Já o inciso VIII sugere que, na comunhão, seja integrada “a valorização das quotas ou das participações societárias ocorrida na constância do casamento ou da união estável, ainda que a aquisição das quotas ou das ações tenha ocorrido anteriormente ao início da convivência do casal, até a data da separação de fato”.
Em linha semelhante, a sugestão para o inciso IX prevê que integra a comunhão de bens a serem partilhados “a valorização das quotas sociais ou ações societárias decorrentes dos lucros reinvestidos na sociedade na vigência do casamento ou união estável do sócio, ainda que a sua constituição seja anterior à convivência do casal, até a data da separação de fato”.
Análise dos aspectos societários
Algumas reflexões no aspecto societário são importantes na análise dos incisos VIII e IX. A primeira delas refere-se à redação do inciso VIII, ao ampliar a comunhão para a valorização das cotas mesmo que estas tenham sido adquiridas em momento anterior ao casamento ou união estável. Aqui, busca-se preservar o direito do cônjuge ou companheiro não ao valor patrimonial da cota em si, que pode ter sido adquirida previamente à união, mas à valorização da participação societária quando da constância do casamento ou da convivência.
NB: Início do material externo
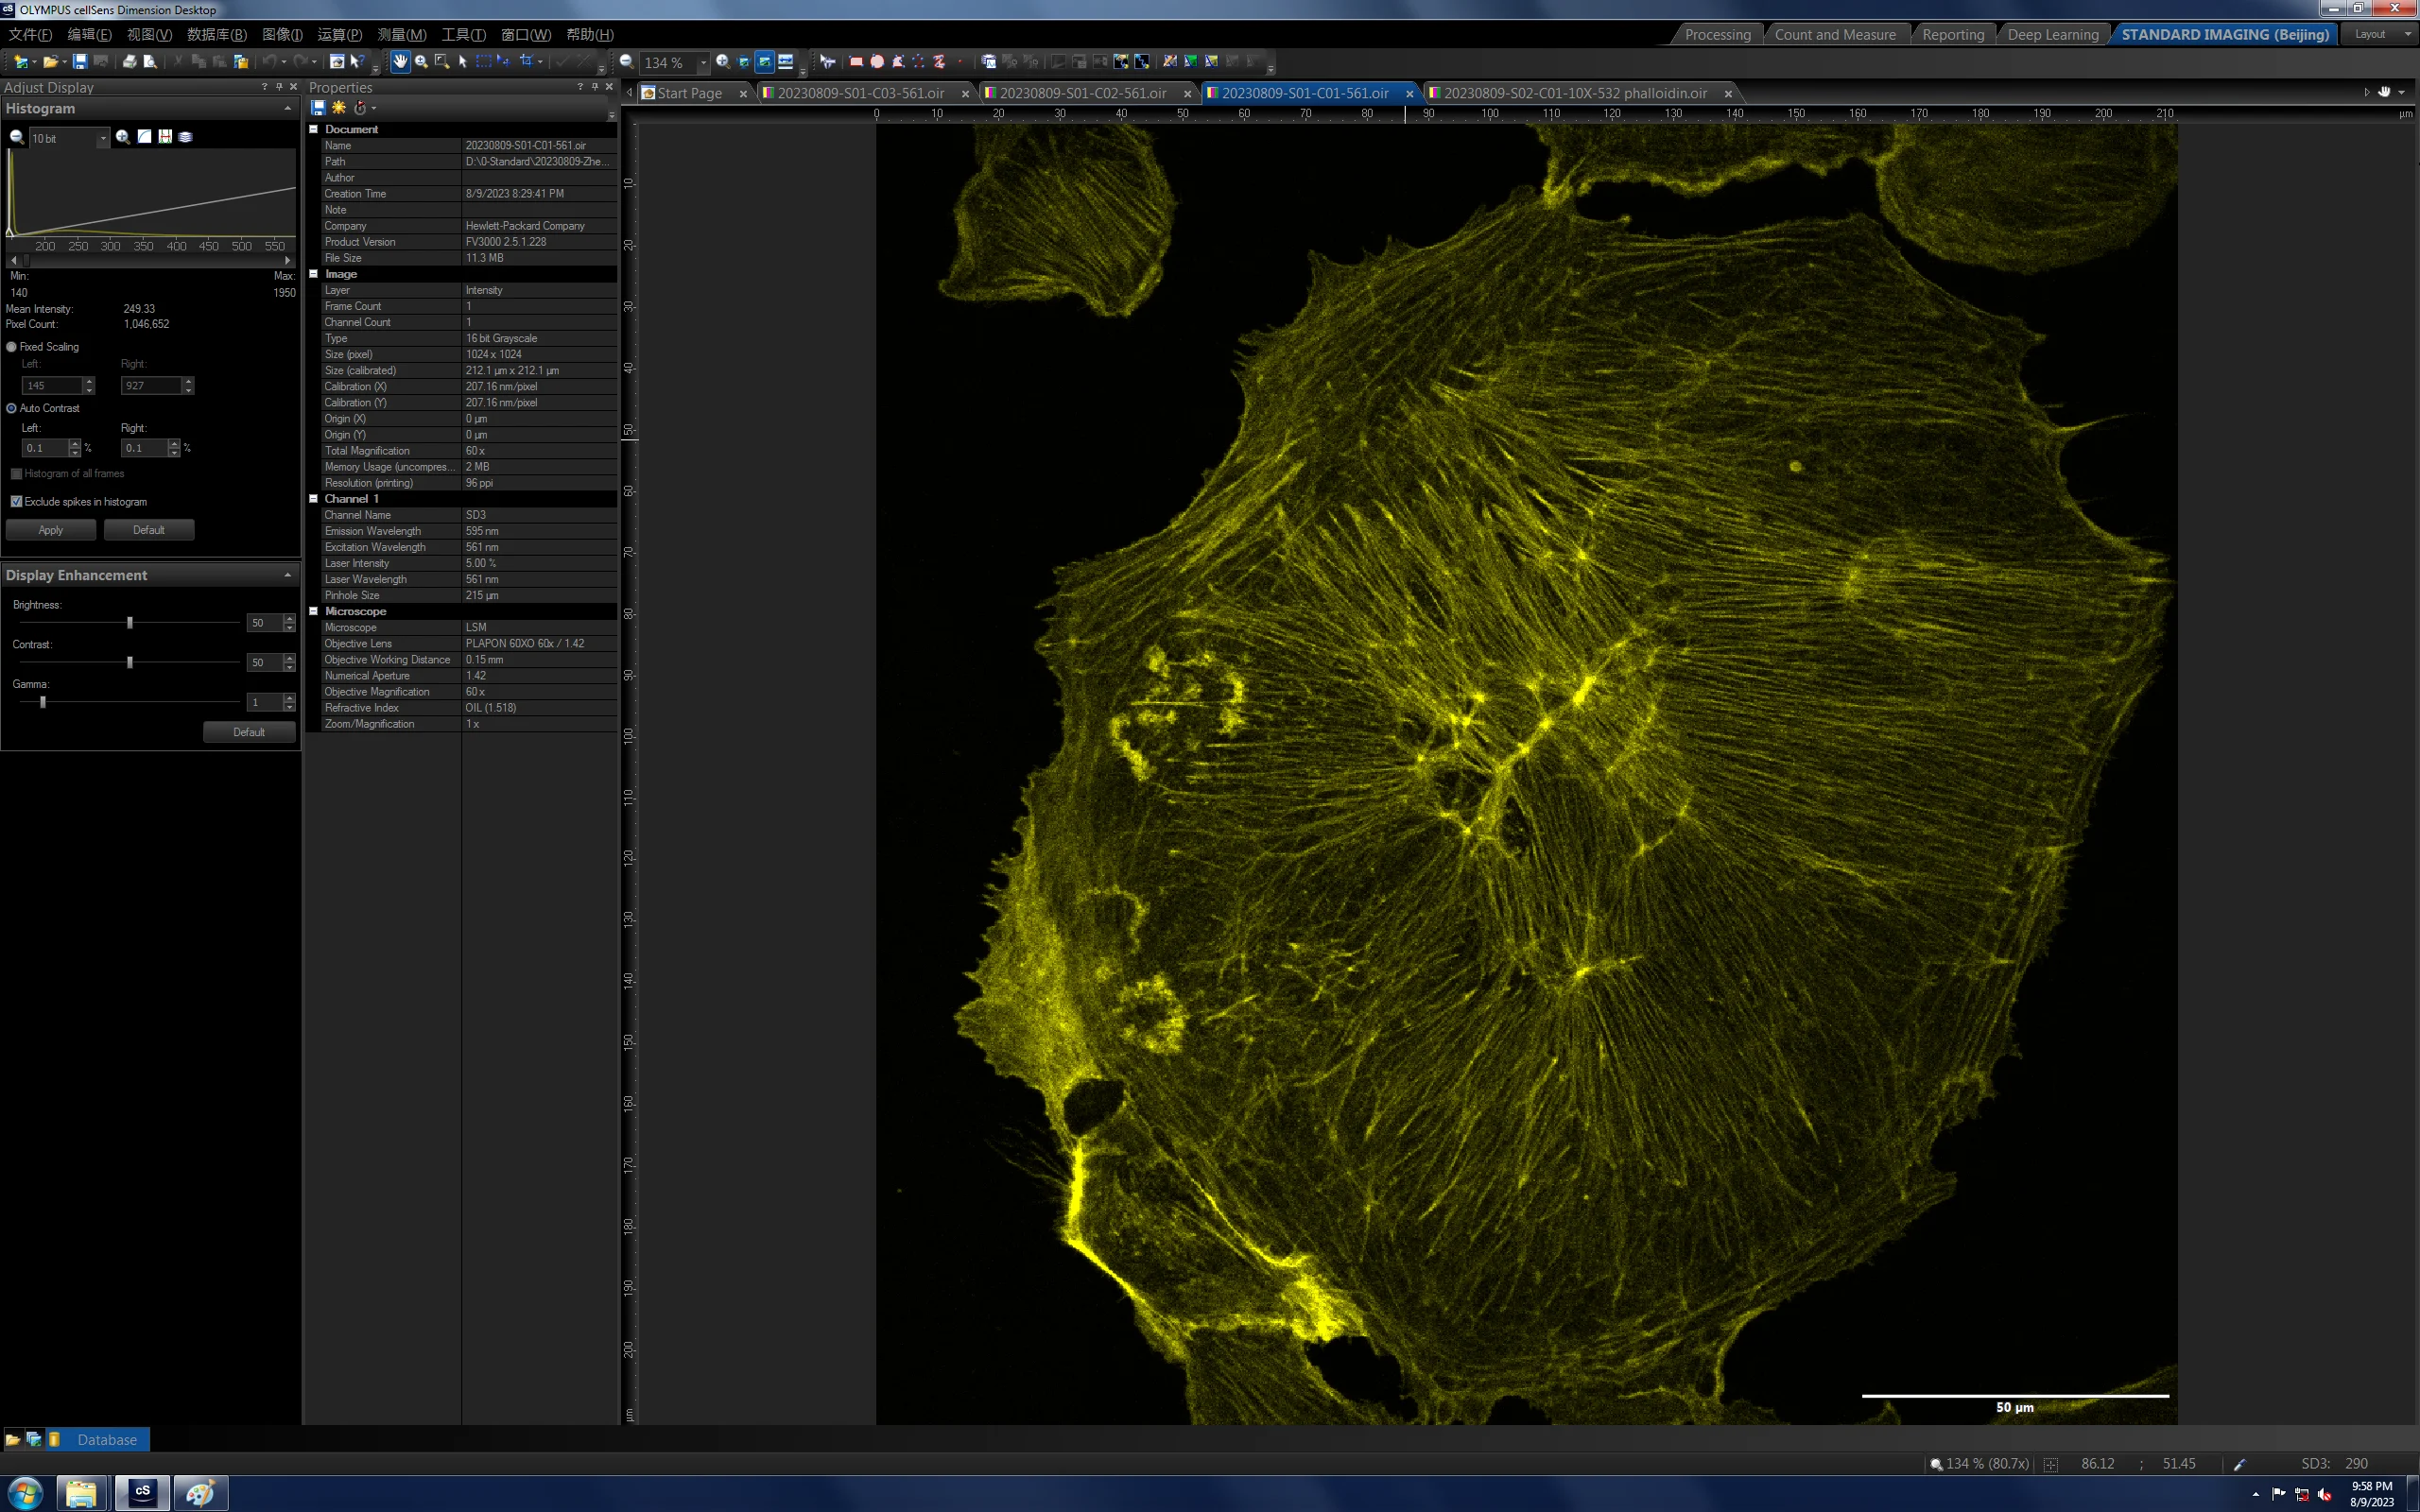Click the histogram zoom in magnifier icon
This screenshot has height=1512, width=2420.
tap(123, 137)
A segunda reflexão refere-se ao inciso IX, que prevê que a valorização da cota ou da ação integra a comunhão de bens mesmo que resultante de lucros reinvestidos na sociedade “ainda que a sua constituição seja anterior à convivência do casal”. Presume-se que “constituição anterior à convivência do casal” constante na redação do artigo refira-se à constituição do lucro reinvestido, embora a redação não seja clara, também podendo se interpretar como “constituição anterior” à própria participação societária ou mesmo a sociedade.
De todo o modo, no aspecto societário, a vigência do artigo 1.660 conforme previsto na sugestão da reforma trará a necessidade de atenção pelos sócios, acionistas e administradores de sociedades. Isto porque não é um ato simples a determinação do que venha a ser a “valorização” de uma participação societária, especialmente quando se trata de uma sociedade limitada.
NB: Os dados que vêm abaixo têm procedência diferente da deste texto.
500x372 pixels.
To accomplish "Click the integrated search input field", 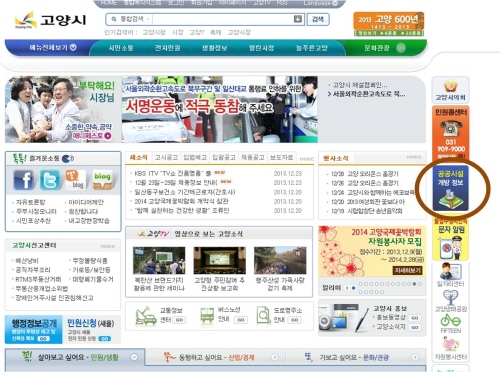I will click(x=223, y=19).
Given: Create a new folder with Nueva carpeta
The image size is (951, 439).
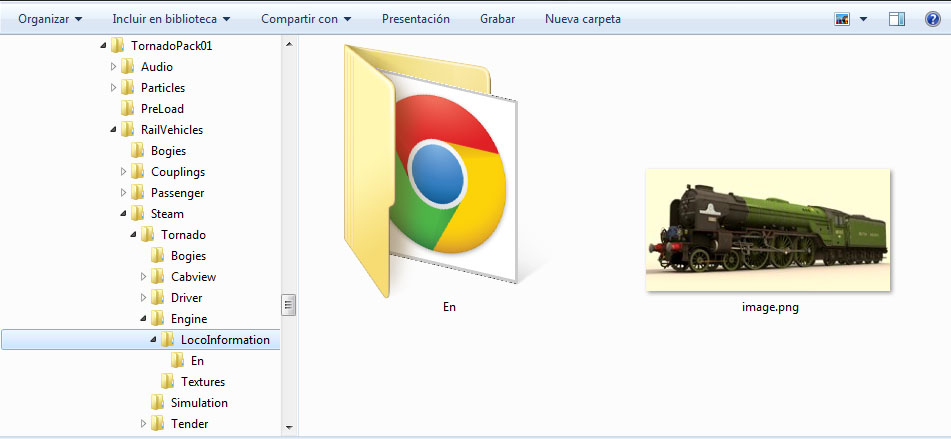Looking at the screenshot, I should [x=582, y=19].
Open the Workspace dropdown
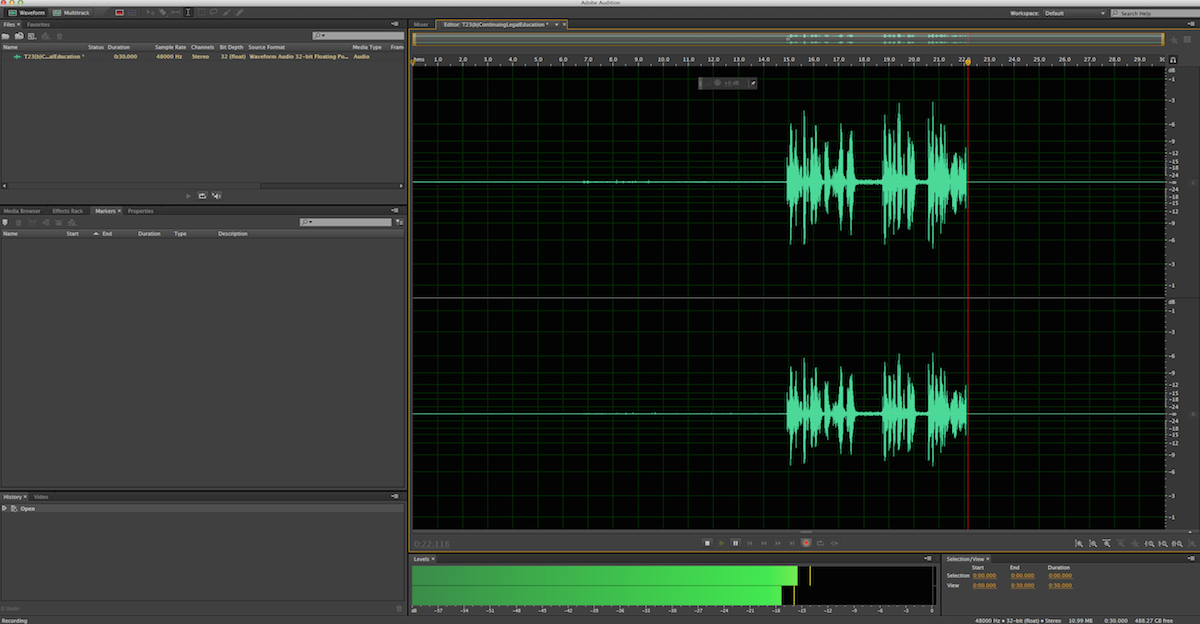Screen dimensions: 1200x624 [x=1074, y=13]
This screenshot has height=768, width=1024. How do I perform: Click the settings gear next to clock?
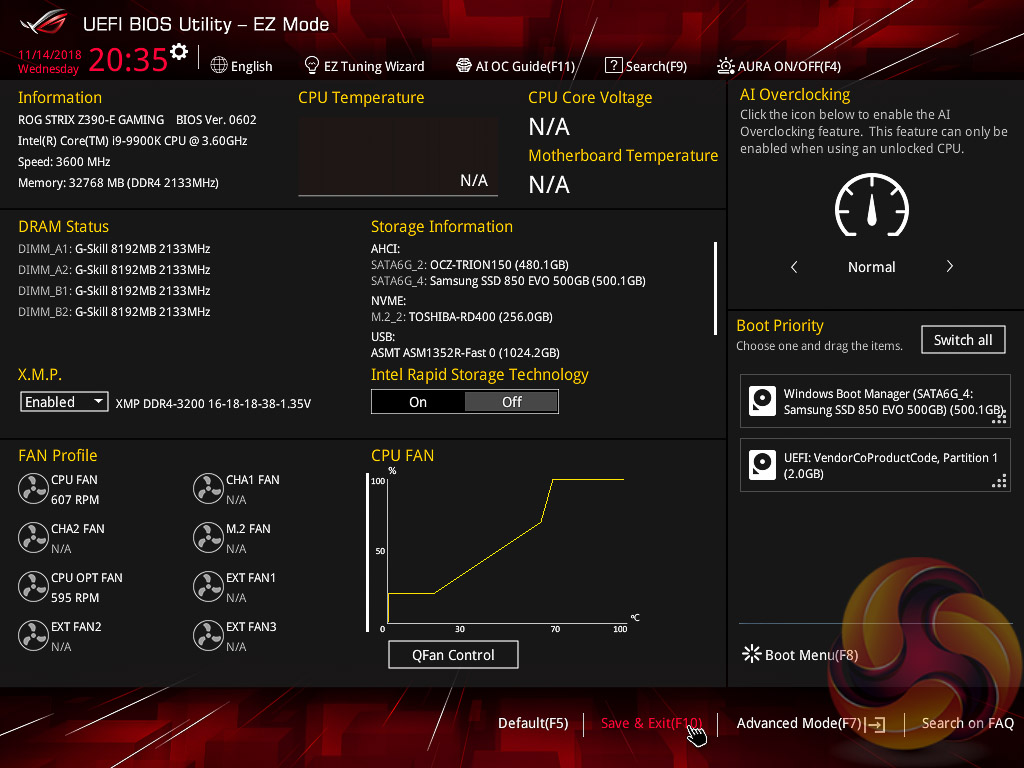pos(179,52)
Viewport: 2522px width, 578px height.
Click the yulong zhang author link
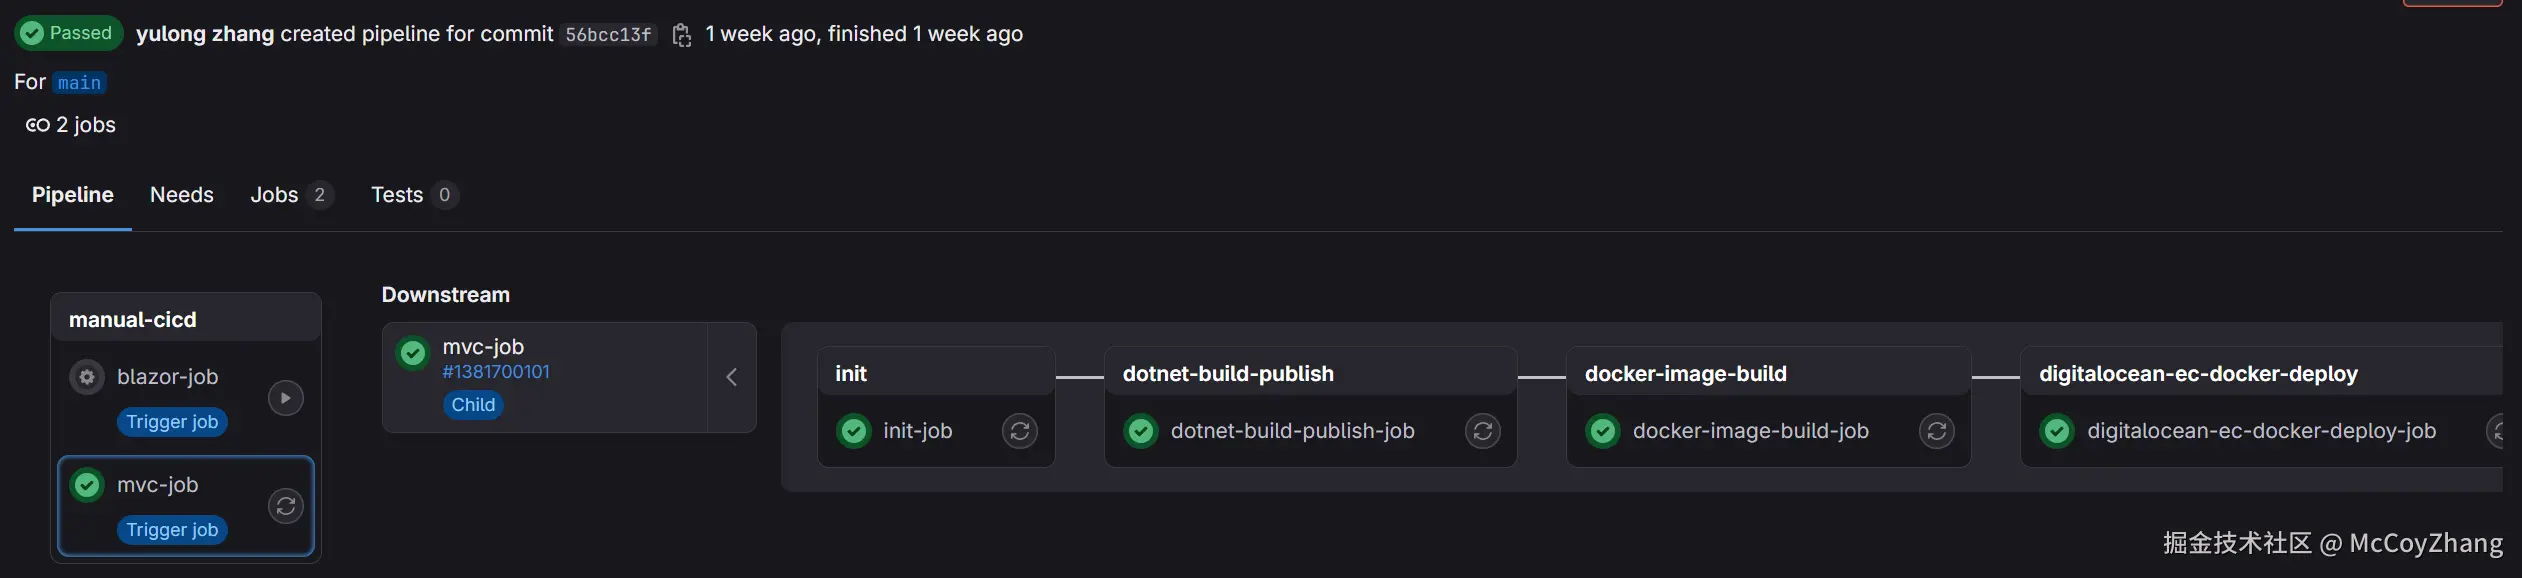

A realidade nos mostra que, em muitos casos, o contrato social prevê um valor atribuído à cota que é destoante da realidade. Da mesma forma, tratando-se de sociedades limitadas, é sempre delicado a determinação de quanto efetivamente vale a cota de um sócio. A complexidade se torna maior se pensarmos em uma situação em que o sócio em processo de separação ou divórcio, além da partilha do valor patrimonial da sua participação, deverá identificar e pagar ao ex-cônjuge ou ex-convivente o resultado da valorização da sua cota.
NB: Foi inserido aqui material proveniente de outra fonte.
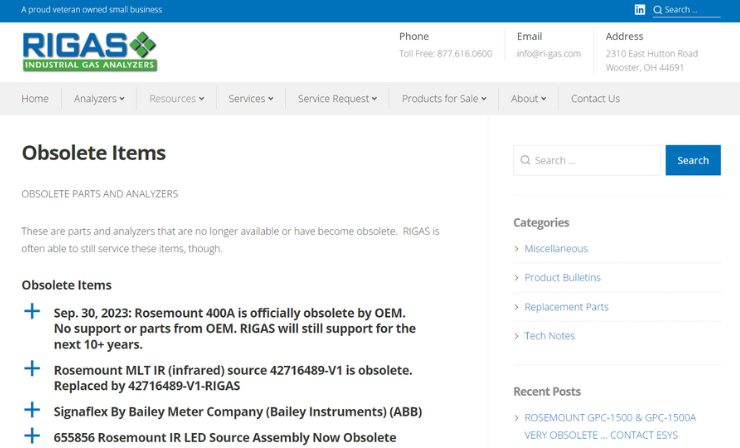Open the Resources dropdown menu
The width and height of the screenshot is (740, 448).
point(176,99)
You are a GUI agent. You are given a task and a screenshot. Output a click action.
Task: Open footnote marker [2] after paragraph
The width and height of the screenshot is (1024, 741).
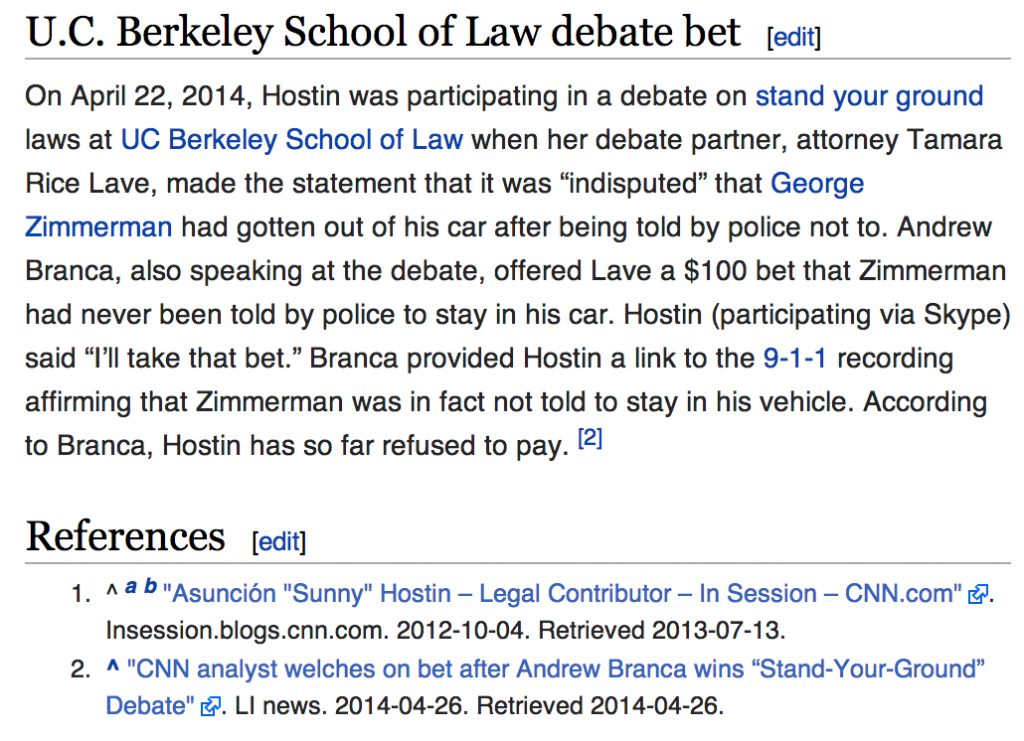[590, 437]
Será necessário, dessa forma, realizar um verdadeiro processo de avaliação das cotas do sócio, como ocorre em processos de compra e venda de participações societárias, mas, para malefício do sócio, sem que ocorra efetivamente a realização dessa valorização no seu patrimônio.
Do ponto de vista societário, medidas como a elaboração de acordos de cotistas/acionistas, com a anuência dos cônjuges/conviventes, bem como a utilização de pactos antenupciais, delimitando ou vedando a abrangência dessa comunhão, tornar-se-ão ainda mais importantes, não apenas para as partes diretamente envolvidas no processo de divórcio ou separação, para sobretudo para a sociedade empresária, que indiretamente impactada, pode ter suas contas afetadas em decorrência do litígio na esfera individual de um sócio ou acionista.